Это соответствие между модернизмом и метрополией появляется прежде всего из-за общей заинтересованности в растущем разделении труда. В теоретическим поле – это аналитический прорыв формальной школы. В художественном поле – техника вроде полифонии, берущая свое начало в распространяющихся профессиональных жаргонах и кодах. Для этого счастливого поколения специализация является свободой – свободой от (ограниченных) критериев (плохого) вкуса (буржуазного) XIX в. Специализация освобождает звук, смысл, цвет, линию, время – целые миры для исследований, не заботящихся о равновесии целого. В то же время специализация – это радикализм, она играет с дерзкими гипотезами, которые никогда бы не преодолели жесткого контроля провинции, но которые получают шанс выжить и процветать в нишах метрополии (в мансардах богемы). Как пишет социолог на рубеже веков, именно большой город защищает необычное:

Город – это спектроскоп общества, он анализирует и просеивает население, разделяя и классифицируя разнородные элементы. Весь прогресс цивилизации – это процесс разграничения, а город является величайшим разграничителем. Город может превратить деревенскую заурядность в самый высокий талант или в самого низкого преступника. Гений часто рождается в деревне, но город выделяет его и развивает – точно так же деревенский воришка становится в метрополии дерзким грабителем банков[59].

________

**ПИСЬМЕННОЕ ЗАДАНИЕ:** Выведите дословно фрагмент текста о модернизме и метрополии: начните со слов "Город – это" и закончите словами "дерзким грабителем банков[59].".

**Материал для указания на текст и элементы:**
________

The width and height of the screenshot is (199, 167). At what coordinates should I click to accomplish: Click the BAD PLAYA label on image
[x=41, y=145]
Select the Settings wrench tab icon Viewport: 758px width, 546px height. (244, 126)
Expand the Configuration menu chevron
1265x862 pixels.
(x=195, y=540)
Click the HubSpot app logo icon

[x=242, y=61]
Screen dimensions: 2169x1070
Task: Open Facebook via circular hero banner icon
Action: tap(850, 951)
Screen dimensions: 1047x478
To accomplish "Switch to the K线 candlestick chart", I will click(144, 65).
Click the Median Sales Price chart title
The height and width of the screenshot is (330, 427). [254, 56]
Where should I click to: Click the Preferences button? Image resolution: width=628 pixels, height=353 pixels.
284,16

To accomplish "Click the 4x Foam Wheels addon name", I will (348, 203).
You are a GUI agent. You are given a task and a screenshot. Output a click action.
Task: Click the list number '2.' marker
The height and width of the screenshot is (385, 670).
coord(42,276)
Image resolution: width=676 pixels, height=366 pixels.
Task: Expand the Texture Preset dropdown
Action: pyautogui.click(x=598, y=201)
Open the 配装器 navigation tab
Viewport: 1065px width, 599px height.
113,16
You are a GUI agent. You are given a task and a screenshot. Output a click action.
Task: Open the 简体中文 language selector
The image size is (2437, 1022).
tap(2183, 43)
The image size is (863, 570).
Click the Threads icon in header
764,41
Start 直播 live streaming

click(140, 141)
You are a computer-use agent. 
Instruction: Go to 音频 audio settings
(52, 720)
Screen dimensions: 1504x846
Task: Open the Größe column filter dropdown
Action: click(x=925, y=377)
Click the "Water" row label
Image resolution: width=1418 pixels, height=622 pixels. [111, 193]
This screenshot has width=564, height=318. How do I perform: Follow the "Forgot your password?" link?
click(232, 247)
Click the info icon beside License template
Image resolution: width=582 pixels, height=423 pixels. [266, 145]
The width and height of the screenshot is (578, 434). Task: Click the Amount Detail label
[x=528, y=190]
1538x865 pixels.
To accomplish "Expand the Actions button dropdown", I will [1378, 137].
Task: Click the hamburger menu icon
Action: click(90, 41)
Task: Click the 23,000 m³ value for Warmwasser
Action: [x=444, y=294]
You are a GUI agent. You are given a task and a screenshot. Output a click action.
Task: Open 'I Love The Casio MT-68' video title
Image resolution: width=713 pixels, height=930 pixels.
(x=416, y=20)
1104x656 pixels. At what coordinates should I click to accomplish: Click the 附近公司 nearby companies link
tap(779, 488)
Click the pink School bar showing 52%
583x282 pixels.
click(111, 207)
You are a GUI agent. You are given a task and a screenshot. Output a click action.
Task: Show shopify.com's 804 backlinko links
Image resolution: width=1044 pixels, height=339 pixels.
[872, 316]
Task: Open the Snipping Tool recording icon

________

**ОТВЕТ НА ЗАДАНИЕ:**
Город – это спектроскоп общества, он анализирует и просеивает население, разделяя и классифицируя разнородные элементы. Весь прогресс цивилизации – это процесс разграничения, а город является величайшим разграничителем. Город может превратить деревенскую заурядность в самый высокий талант или в самого низкого преступника. Гений часто рождается в деревне, но город выделяет его и развивает – точно так же деревенский воришка становится в метрополии дерзким грабителем банков[59].